Transcribe every record exactly.
···
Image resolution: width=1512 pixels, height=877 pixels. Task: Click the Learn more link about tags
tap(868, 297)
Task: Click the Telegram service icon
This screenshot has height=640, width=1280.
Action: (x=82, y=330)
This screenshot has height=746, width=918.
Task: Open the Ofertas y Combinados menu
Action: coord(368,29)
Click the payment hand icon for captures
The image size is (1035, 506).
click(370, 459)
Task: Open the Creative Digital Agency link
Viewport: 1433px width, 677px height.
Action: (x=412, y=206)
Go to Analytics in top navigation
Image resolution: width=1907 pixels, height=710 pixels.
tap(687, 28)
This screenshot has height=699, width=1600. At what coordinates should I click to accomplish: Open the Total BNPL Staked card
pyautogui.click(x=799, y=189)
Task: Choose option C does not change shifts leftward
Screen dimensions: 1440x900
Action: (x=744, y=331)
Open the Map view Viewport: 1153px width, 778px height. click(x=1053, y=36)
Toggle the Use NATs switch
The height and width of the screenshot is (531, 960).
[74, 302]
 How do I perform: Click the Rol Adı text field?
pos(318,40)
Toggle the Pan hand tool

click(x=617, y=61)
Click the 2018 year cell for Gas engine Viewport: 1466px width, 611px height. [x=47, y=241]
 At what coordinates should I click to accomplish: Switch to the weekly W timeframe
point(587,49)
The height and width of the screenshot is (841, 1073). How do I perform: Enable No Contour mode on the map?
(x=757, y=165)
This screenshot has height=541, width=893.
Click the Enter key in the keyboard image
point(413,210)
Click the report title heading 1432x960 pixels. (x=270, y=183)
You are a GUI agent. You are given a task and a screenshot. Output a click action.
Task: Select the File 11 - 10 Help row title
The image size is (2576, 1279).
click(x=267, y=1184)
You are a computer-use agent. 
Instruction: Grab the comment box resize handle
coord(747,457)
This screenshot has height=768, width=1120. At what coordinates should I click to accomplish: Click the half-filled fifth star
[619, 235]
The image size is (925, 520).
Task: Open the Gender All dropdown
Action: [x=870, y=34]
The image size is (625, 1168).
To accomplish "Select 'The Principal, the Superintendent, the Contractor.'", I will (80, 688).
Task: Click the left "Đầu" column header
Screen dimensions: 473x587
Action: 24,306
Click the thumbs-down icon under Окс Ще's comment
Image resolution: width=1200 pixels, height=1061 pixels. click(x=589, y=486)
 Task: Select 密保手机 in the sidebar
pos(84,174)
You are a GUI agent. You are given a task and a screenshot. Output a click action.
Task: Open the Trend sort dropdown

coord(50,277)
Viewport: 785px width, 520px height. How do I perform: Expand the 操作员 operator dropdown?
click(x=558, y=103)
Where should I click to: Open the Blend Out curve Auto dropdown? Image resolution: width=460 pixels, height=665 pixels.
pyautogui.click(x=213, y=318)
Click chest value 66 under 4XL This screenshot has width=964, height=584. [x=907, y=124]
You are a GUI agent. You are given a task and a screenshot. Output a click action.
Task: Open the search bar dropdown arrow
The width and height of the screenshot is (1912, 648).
···
Output for this exercise:
Image resolution: width=1512 pixels, height=877 pixels. Task: Click the Learn more link about tags
tap(868, 297)
Task: Click the Telegram service icon
This screenshot has height=640, width=1280.
Action: (x=82, y=330)
This screenshot has height=746, width=918.
Task: Open the Ofertas y Combinados menu
Action: coord(368,29)
Click the payment hand icon for captures
The image size is (1035, 506).
click(370, 459)
Task: Open the Creative Digital Agency link
Viewport: 1433px width, 677px height.
Action: (x=412, y=206)
Go to Analytics in top navigation
Image resolution: width=1907 pixels, height=710 pixels.
tap(687, 28)
This screenshot has height=699, width=1600. At what coordinates should I click to accomplish: Open the Total BNPL Staked card
pyautogui.click(x=799, y=189)
Task: Choose option C does not change shifts leftward
Screen dimensions: 1440x900
Action: (x=744, y=331)
Open the Map view Viewport: 1153px width, 778px height. click(x=1053, y=36)
Toggle the Use NATs switch
The height and width of the screenshot is (531, 960).
[74, 302]
 How do I perform: Click the Rol Adı text field?
pos(318,40)
Toggle the Pan hand tool

click(x=617, y=61)
Click the 2018 year cell for Gas engine Viewport: 1466px width, 611px height. [x=47, y=241]
 At what coordinates should I click to accomplish: Switch to the weekly W timeframe
point(587,49)
The height and width of the screenshot is (841, 1073). How do I perform: Enable No Contour mode on the map?
(x=757, y=165)
This screenshot has height=541, width=893.
Click the Enter key in the keyboard image
point(413,210)
Click the report title heading 1432x960 pixels. (x=270, y=183)
You are a GUI agent. You are given a task and a screenshot. Output a click action.
Task: Select the File 11 - 10 Help row title
The image size is (2576, 1279).
click(x=267, y=1184)
You are a computer-use agent. 
Instruction: Grab the comment box resize handle
coord(747,457)
This screenshot has height=768, width=1120. At what coordinates should I click to accomplish: Click the half-filled fifth star
[619, 235]
The image size is (925, 520).
Task: Open the Gender All dropdown
Action: [x=870, y=34]
The image size is (625, 1168).
To accomplish "Select 'The Principal, the Superintendent, the Contractor.'", I will (80, 688).
Task: Click the left "Đầu" column header
Screen dimensions: 473x587
Action: 24,306
Click the thumbs-down icon under Окс Ще's comment
Image resolution: width=1200 pixels, height=1061 pixels. click(x=589, y=486)
 Task: Select 密保手机 in the sidebar
pos(84,174)
You are a GUI agent. You are given a task and a screenshot. Output a click action.
Task: Open the Trend sort dropdown

coord(50,277)
Viewport: 785px width, 520px height. How do I perform: Expand the 操作员 operator dropdown?
click(x=558, y=103)
Where should I click to: Open the Blend Out curve Auto dropdown? Image resolution: width=460 pixels, height=665 pixels.
pyautogui.click(x=213, y=318)
Click chest value 66 under 4XL This screenshot has width=964, height=584. [x=907, y=124]
You are a GUI agent. You are given a task and a screenshot. Output a click action.
Task: Open the search bar dropdown arrow
The width and height of the screenshot is (1912, 648).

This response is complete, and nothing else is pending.